La part des activités du GIP provenant des contrats obtenus à la suite de réponse aux appels d'offres lancés par les bailleurs internationaux (Banque Mondiale et Union européenne notamment) a tendance à s'accroître compte tenu de l'option stratégique retenue par le GIP. Cela se fait sans préjudice du nombre de jumelages institutionnels, le nombre de jumelages dans les pays candidats dits "de la seconde vague" (Roumanie, Bulgarie, puis Croatie et Turquie) et des pays des Balkans occidentaux (Bosnie-Herzégovine, Serbie Monténégro, Albanie, Ancienne République Yougoslave de Macédoine) remplaçant le volume important des jumelages qui ont été gagnés par la France dans les PECO, pays de la première vague d'élargissement et membres de l'UE depuis le 1er mai 2004.

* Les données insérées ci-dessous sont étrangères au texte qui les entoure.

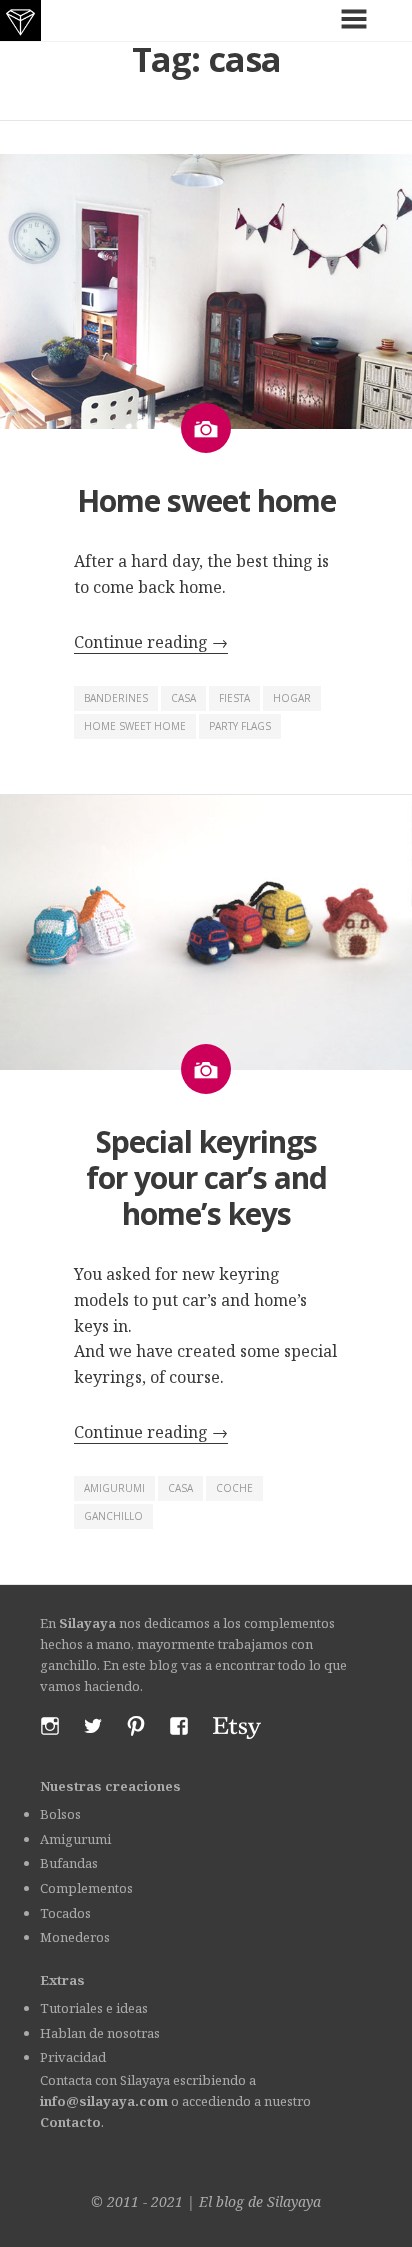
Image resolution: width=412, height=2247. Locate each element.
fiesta (234, 698)
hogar (292, 698)
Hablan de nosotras (100, 2033)
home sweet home (135, 726)
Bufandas (69, 1863)
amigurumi (114, 1488)
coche (234, 1488)
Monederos (75, 1937)
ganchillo (113, 1516)
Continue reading (151, 642)
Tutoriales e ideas (94, 2008)
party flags (240, 726)
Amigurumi (75, 1839)
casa (183, 698)
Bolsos (60, 1814)
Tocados (65, 1913)
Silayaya (294, 2201)
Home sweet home (206, 500)
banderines (116, 698)
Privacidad (73, 2057)
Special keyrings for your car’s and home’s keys (206, 1177)
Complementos (86, 1888)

Cette nouvelle stratégie appelle néanmoins une réflexion sur les adaptations à moyen terme des moyens du GIP. En 2006, le GIP sera doté de 4,55 millions d'euros.

3.- Le FASEP-études

Le FASEP-Études finance principalement des études de faisabilité, ainsi que des opérations d'assistance technique ou de coopération institutionnelle à finalité économique et financière, destinées à des bénéficiaires étrangers et réalisées par des prestataires français, en « amont » de projets d'infrastructures dans les pays émergents et en transition. L'instruction des dossiers s'attache à sélectionner les interventions qui, tout en s'inscrivant dans les priorités des pays bénéficiaires, sont susceptibles de promouvoir les technologies et le savoir-faire français, en amont d'opérations qui ont les meilleures chances d'être ensuite réalisés. Sont ainsi privilégiées les interventions en amont de projets dont les perspectives de financement paraissent a priori favorables, soit grâce aux ressources propres du pays concerné, soit en faisant appel aux sources de financement disponibles notamment auprès des banques multilatérales. L'instruction s'attache également à vérifier que des entreprises françaises sont susceptibles, de fait, de participer à la réalisation du projet, si celui-ci est lancé.

Plus de la moitié des prestataires soutenus directement par le FASEP sont des entreprises de taille moyenne (CA inférieur à 50 millions d'euros et moins de 250 salariés), mais disposent d'une réelle ouverture à l'international (80 % des utilisateurs déclarent au moins 20 % de CA export).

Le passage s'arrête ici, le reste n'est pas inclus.